1. It sends the text to the LLM along with the extraction prompt.
2. The LLM's response is parsed to extract entities, relationships, descriptions for entities and relations.
3. Entities are converted into EntityNode objects. Entity description is stored in metadata
4. Relationships are converted into Relation objects. Relationship description is stored in metadata.
5. These are added to the node's metadata under KG_NODES_KEY and KG_RELATIONS_KEY.

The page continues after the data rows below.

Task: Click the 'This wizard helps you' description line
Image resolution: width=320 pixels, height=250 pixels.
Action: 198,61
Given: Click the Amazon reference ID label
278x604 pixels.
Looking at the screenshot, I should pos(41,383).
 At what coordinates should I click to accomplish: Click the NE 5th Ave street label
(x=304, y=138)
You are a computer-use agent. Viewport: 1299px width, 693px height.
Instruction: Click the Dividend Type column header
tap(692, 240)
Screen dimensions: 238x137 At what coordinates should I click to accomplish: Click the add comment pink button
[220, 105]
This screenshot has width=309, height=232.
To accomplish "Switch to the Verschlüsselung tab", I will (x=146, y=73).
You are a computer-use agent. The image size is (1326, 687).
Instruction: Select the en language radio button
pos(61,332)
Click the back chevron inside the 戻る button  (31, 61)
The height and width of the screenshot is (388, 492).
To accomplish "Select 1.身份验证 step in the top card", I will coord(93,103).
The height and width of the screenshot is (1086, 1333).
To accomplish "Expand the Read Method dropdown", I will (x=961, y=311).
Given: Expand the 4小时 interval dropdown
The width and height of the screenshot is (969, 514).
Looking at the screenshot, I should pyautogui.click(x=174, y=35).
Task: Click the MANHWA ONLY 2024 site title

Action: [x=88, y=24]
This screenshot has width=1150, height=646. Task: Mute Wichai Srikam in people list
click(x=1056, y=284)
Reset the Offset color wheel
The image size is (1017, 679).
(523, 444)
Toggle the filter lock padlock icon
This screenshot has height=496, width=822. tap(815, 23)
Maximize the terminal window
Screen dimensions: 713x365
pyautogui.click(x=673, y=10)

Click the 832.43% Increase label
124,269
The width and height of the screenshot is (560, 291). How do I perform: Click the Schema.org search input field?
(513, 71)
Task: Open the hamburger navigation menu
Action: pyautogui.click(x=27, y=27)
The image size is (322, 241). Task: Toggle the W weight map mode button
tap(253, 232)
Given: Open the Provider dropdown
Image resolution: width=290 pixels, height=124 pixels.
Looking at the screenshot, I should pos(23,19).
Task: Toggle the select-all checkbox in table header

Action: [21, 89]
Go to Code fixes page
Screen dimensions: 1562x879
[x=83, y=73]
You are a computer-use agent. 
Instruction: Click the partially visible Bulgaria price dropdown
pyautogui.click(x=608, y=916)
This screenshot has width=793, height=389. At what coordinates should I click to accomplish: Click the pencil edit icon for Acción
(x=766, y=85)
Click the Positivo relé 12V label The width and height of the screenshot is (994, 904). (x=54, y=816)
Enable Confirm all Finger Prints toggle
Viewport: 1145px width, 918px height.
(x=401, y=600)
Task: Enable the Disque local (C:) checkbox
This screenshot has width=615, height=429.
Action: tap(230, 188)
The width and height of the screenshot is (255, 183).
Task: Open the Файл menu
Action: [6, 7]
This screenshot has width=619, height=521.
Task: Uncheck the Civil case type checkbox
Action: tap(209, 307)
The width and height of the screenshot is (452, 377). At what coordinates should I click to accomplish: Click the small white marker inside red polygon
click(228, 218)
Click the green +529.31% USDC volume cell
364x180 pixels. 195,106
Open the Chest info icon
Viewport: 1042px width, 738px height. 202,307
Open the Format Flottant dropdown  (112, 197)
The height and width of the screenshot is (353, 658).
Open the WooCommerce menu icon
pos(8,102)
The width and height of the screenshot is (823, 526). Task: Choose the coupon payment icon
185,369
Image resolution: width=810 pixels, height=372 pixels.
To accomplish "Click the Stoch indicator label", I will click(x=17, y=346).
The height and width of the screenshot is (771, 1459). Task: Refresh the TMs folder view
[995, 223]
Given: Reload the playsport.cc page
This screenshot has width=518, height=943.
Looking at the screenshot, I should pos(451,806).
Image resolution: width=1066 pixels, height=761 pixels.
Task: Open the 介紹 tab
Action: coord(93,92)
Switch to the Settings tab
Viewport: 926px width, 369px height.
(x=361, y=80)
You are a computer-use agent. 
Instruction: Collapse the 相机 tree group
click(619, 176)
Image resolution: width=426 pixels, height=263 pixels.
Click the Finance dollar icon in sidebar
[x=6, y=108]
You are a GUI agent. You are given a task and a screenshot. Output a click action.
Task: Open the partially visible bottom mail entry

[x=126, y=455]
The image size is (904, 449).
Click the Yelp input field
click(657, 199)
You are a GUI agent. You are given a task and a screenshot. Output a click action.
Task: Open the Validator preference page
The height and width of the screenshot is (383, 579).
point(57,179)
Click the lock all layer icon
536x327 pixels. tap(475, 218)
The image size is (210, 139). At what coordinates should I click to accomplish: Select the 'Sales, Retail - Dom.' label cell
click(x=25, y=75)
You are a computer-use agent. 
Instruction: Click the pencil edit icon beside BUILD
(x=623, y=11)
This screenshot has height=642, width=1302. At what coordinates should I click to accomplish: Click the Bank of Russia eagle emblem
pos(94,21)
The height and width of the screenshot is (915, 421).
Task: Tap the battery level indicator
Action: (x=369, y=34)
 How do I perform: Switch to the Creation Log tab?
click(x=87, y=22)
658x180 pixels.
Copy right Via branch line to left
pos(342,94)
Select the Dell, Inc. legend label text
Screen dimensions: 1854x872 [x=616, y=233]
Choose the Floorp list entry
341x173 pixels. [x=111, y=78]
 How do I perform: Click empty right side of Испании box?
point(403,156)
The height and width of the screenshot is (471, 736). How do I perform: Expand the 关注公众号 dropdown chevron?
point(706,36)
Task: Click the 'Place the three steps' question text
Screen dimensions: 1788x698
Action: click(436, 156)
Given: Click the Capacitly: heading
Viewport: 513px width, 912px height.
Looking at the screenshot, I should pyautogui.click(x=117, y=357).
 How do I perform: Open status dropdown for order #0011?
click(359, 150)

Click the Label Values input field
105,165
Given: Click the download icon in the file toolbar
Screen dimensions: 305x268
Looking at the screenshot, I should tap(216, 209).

**NOTE:** In the current implementation, we are using only relationship descriptions. In the next implementation, we will utilize entity descriptions during the retrieval stage.

In [6]:
import asyncio
import nest_asyncio

nest_asyncio.apply()

from typing import Any, List, Callable, Optional, Union, Dict
from IPython.display import Markdown, display

from llama_index.core.async_utils import run_jobs
from llama_index.core.indices.property_graph.utils import (
    default_parse_triplets_fn,
)
from llama_index.core.graph_stores.types import (
    EntityNode,
    KG_NODES_KEY,
    KG_RELATIONS_KEY,
    Relation,
)
from llama_index.core.llms.llm import LLM
from llama_index.core.prompts import PromptTemplate
from llama_index.core.prompts.default_prompts import (
    DEFAULT_KG_TRIPLET_EXTRACT_PROMPT,
)
from llama_index.core.schema import TransformComponent, BaseNode
from llama_index.core.bridge.pydantic import BaseModel, Field


class GraphRAGExtractor(TransformComponent):
    """Extract triples from a graph.

    Uses an LLM and a simple prompt + output parsing to extract paths (i.e. triples) and entity, relation descriptions from text.

    Args:
        llm (LLM):
            The language model to use.
        extract_prompt (Union[str, PromptTemplate]):
            The prompt to use for extracting triples.
        parse_fn (callable):
            A function to parse the output of the language model.
        num_workers (int):
            The number of workers to use for parallel processing.
        max_paths_per_chunk (int):
            The maximum number of paths to extract per chunk.
    """

    llm: LLM
    extract_prompt: PromptTemplate
    parse_fn: Callable
    num_workers: int
    max_paths_per_chunk: int

    def __init__(
        self,
        llm: Optional[LLM] = None,
        extract_prompt: Optional[Union[str, PromptTemplate]] = None,
        parse_fn: Callable = default_parse_triplets_fn,
        max_paths_per_chunk: int = 10,
        num_workers: int = 4,
    ) -> None:
        """Init params."""
        from llama_index.core import Settings

        if isinstance(extract_prompt, str):
            extract_prompt = PromptTemplate(extract_prompt)

        super().__init__(
            llm=llm or Settings.llm,
            extract_prompt=extract_prompt or DEFAULT_KG_TRIPLET_EXTRACT_PROMPT,
            parse_fn=parse_fn,
            num_workers=num_workers,
            max_paths_per_chunk=max_paths_per_chunk,
        )

    @classmethod
    def class_name(cls) -> str:
        return "GraphExtractor"

    def __call__(
        self, nodes: List[BaseNode], show_progress: bool = False, **kwargs: Any
    ) -> List[BaseNode]:
        """Extract triples from nodes."""
        return asyncio.run(
            self.acall(nodes, show_progress=show_progress, **kwargs)
        )

    async def _aextract(self, node: BaseNode) -> BaseNode:
        """Extract triples from a node."""
        assert hasattr(node, "text")

        text = node.get_content(metadata_mode="llm")
        try:
            llm_response = await self.llm.apredict(
                self.extract_prompt,
                text=text,
                max_knowledge_triplets=self.max_paths_per_chunk,
            )
            entities, entities_relationship = self.parse_fn(llm_response)
        except ValueError:
            entities = []
            entities_relationship = []

        existing_nodes = node.metadata.pop(KG_NODES_KEY, [])
        existing_relations = node.metadata.pop(KG_RELATIONS_KEY, [])
        entity_metadata = node.metadata.copy()
        for entity, entity_type, description in entities:
            entity_metadata["entity_description"] = description
            entity_node = EntityNode(
                name=entity, label=entity_type, properties=entity_metadata
            )
            existing_nodes.append(entity_node)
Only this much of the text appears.